La confirmación de Medicina Legal sobre la muerte de tres menores en los bombardeos registrados contra las disidencias de las Farc en El Retorno (Guaviare), durante la Operación Amón, causó una fuerte respuesta de Save the Children, pero también de la exsenadora del Centro Democrático María Fernanda Cabal, que, a través de sus redes sociales, expresó fuertes opiniones sobre la postura de esta organización de orden internacional.
El bombardeo, ordenado por el presidente de la República, Abelardo de la Espriella, tuvo como objetivo la estructura de Alexander Díaz Mendoza, alias Calarcá, y entre los muertos había dos adolescentes de 15 años y otro de 16. A partir de esa confirmación, la organización pidió reforzar la protección de la niñez, a lo que Cabal reaccionó y criticó el reclutamiento y el uso de menores por grupos armados.
Aunque el Gobierno defendió la legalidad de la operación y responsabilizó a los grupos armados por usar menores como escudos humanos o combatientes, Save the Children expresó su preocupación por la muerte de los tres adolescentes y sostuvo que el caso refleja el costo que la guerra impone a la niñez reclutada.
En ese sentido, la ONG afirmó que en Colombia no se pueden seguir normalizando estos hechos.

El llamado de Save the Children por la protección de la niñez
En su misiva, que tuvo impacto en las plataformas digitales, al tener alcance internacional, la organización recordó que el reclutamiento, uso y utilización de menores de 18 años por grupos armados está prohibido sin excepción. También precisó que esa prohibición figura en el Protocolo Facultativo de la Convención sobre los Derechos del Niño, aprobado por Colombia mediante la Ley 833 de 2003.

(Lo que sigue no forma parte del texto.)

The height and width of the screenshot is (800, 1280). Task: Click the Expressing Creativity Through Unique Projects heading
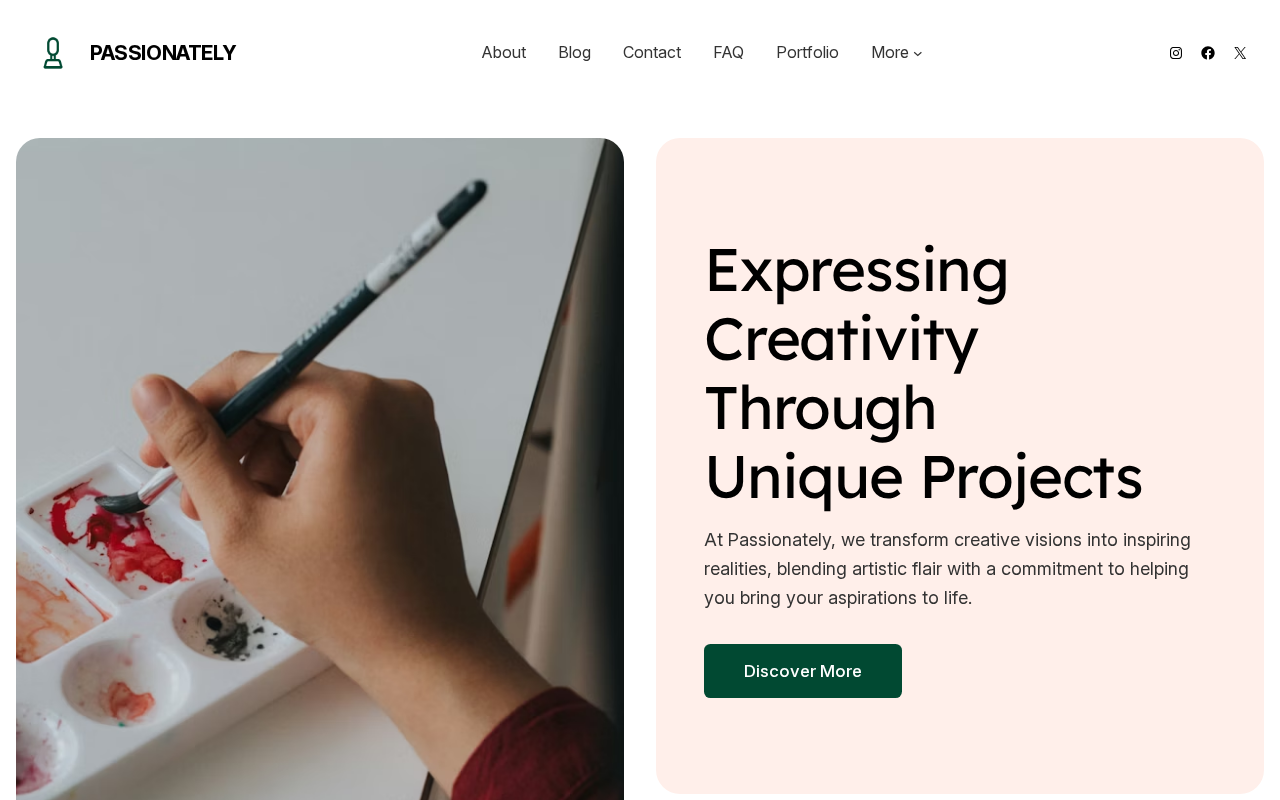pyautogui.click(x=923, y=372)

Según expresaron, un menor reclutado mantiene su condición de víctima en cualquier fase de una acción armada. “Un niño, una niña o un adolescente reclutado es una víctima antes, durante y después de cualquier operación militar”, afirmó la organización en relación con lo ocurrido en El Retorno, en una ofensiva militar en la que se mencionó, inicialmente, que había caído alias Juan Antonio Agudelo, alias Urías Perdomo.

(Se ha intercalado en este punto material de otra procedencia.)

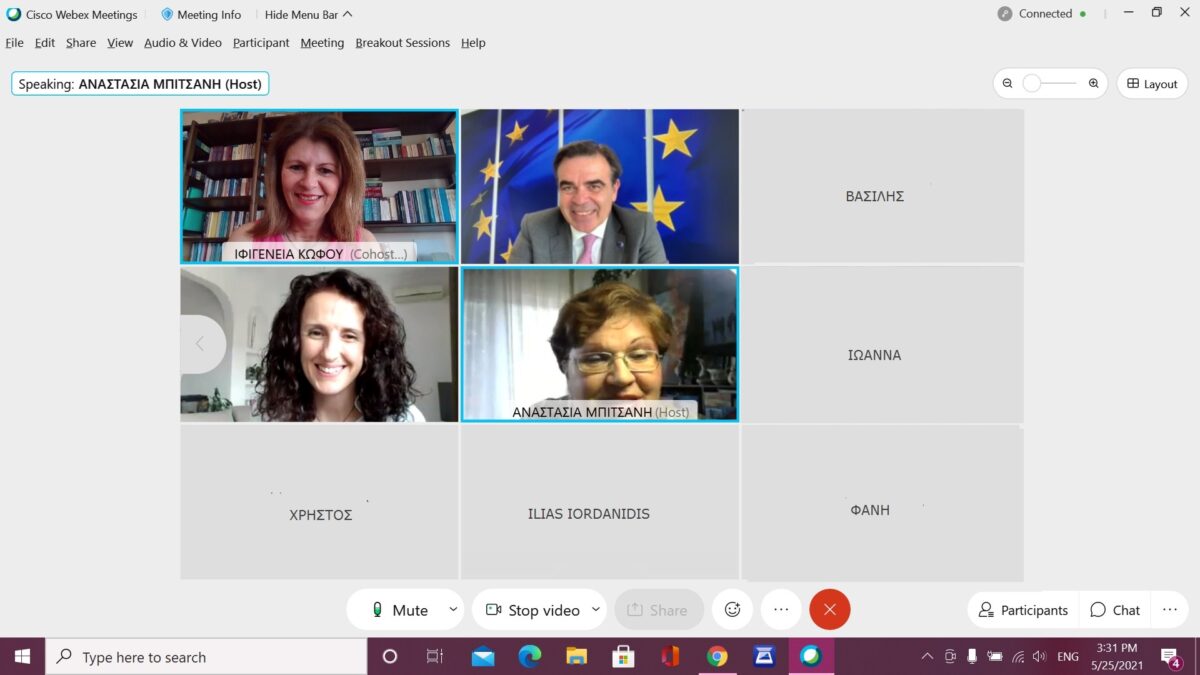Click the zoom in magnifier icon

[1093, 84]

La entidad añadió que la presencia de menores no debe detectarse solo después de los ataques. “Su presencia no puede descubrirse después, en los balances de Medicina Legal: debe ser prevista antes, en la inteligencia, la planeación y la decisión de atacar”, señaló la ONG.
De hecho, María Mercedes Liévano, directora país de Save the Children, elevó una clara petición tanto a los grupos armados como al Estado colombiano.

“Hacemos un llamado urgente a los grupos armados para que cesen de manera inmediata el reclutamiento, uso y utilización de niñas, niños y adolescentes, y al Estado colombiano para que fortalezca las medidas de prevención del reclutamiento y de protección de la niñez en los territorios afectados por el conflicto armado”, afirmó Liévano, que lidera esta organización en Colombia desde mediados de abril de 2024.
María Fernanda Cabal se despachó: “Los escudos humanos son el arma de los cobardes”
Ante esto, la reacción de la exsenadora María Fernanda Cabal se centró en el reclutamiento y en la respuesta institucional frente a ese fenómeno.
A través de su perfil de X, la política cuestionó el pronunciamiento de la organización y relacionó el hecho con un término que atribuyó a la caravana de alias Calarcá: el de ‘descongelarse’, que se le escuchó al otrora exalto comisionado para la Paz Danilo Rueda, y que en su momento desató la controversia.

“¿También se ‘descongelaron’? No dijeron nada con el aumento salvaje del reclutamiento, cientos de niñas desde el Cauca al Guaviare; ustedes mudos inclusive cuando el Ejército detuvo la caravana de alias Calarca con un niño secuestrado, y los bandidos quedaron libres por cuenta de Petro y la fiscal”, expresó la excongresista, que está en la conformación de su nuevo partido político, tras la escisión pedida al Centro Democrático.
Asimismo, la excongresista Cabal también defendió la continuidad de las operaciones militares y apuntó al uso de menores por parte de los grupos armados. }
“Por estos comunicados es que los terroristas reclutan más. Los escudos humanos son el arma de los cobardes para luego frenar operaciones que sí salvan miles de vidas”, remarcó la excongresista vallecaucana.
El caso dejó dos exigencias en el centro de la discusión: por un lado, la de la organización no gubernamental, que está centrada en frenar el reclutamiento forzado y evitar que la situación de los menores se establezca solo cuando terminan las operaciones y comienzan las identificaciones forenses; y por el otro, la de la exsenadora, que criticó lo que para ella es el silencio de estos colectivos frente al flagelo del reclutamiento.